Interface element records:
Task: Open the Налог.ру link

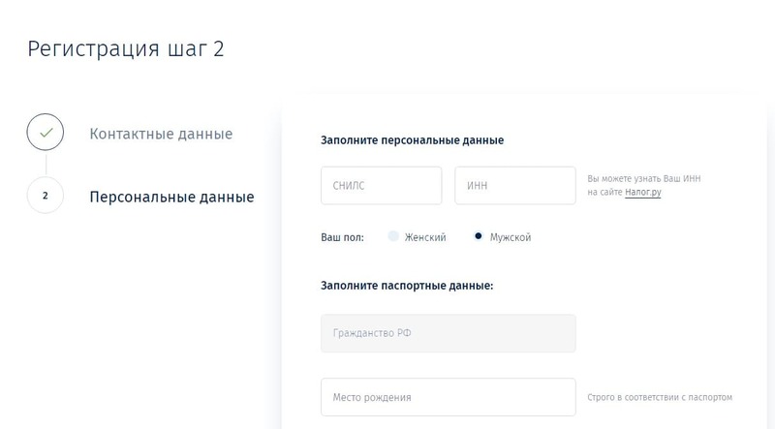Action: click(x=643, y=193)
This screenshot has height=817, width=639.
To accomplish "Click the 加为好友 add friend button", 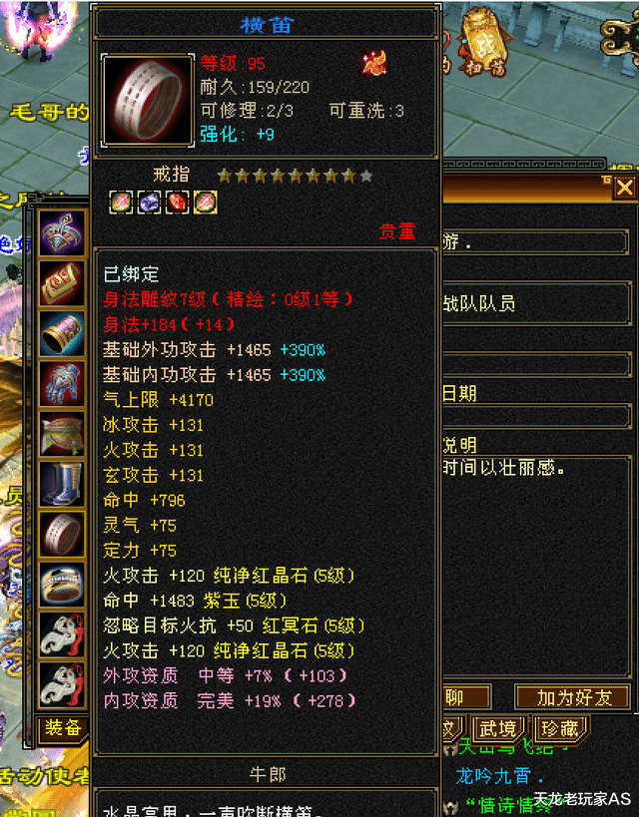I will pos(573,697).
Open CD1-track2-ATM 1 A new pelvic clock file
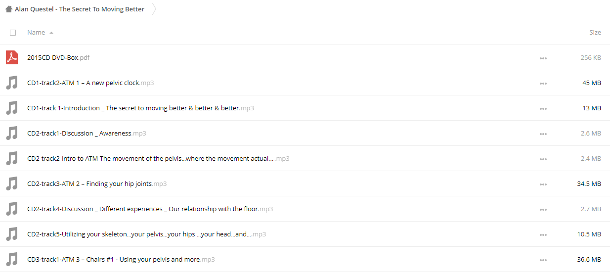Viewport: 610px width, 274px height. point(83,83)
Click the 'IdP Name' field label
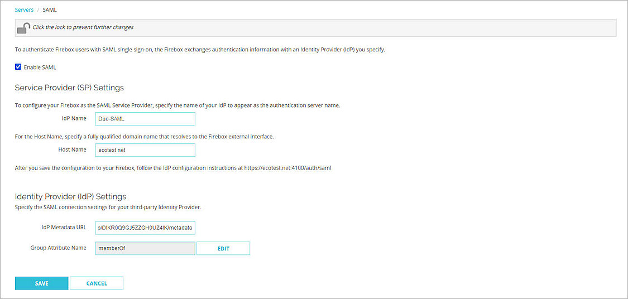 tap(74, 118)
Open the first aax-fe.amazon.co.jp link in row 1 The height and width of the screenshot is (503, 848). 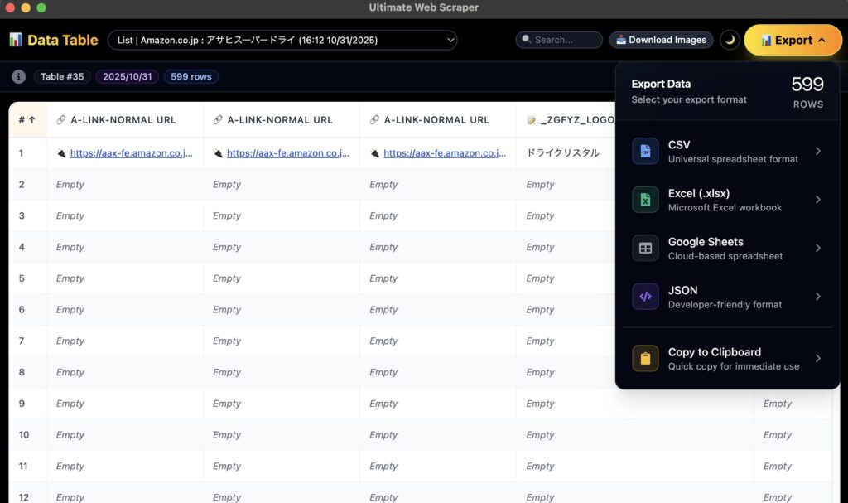[131, 153]
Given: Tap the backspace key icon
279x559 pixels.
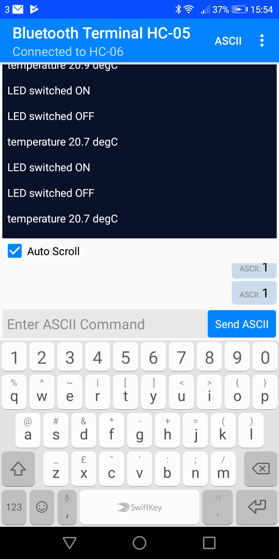Looking at the screenshot, I should 260,469.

AIM OF THE TASK:
Reproduce the part of the records that opens with the line containing "Given: Tap the backspace key icon" and runs through the end of the records, substituting "delete" for "backspace" and changing nothing else. Omit the pictures.

SOLUTION TO THIS PROBLEM:
Given: Tap the delete key icon
279x559 pixels.
Looking at the screenshot, I should 260,469.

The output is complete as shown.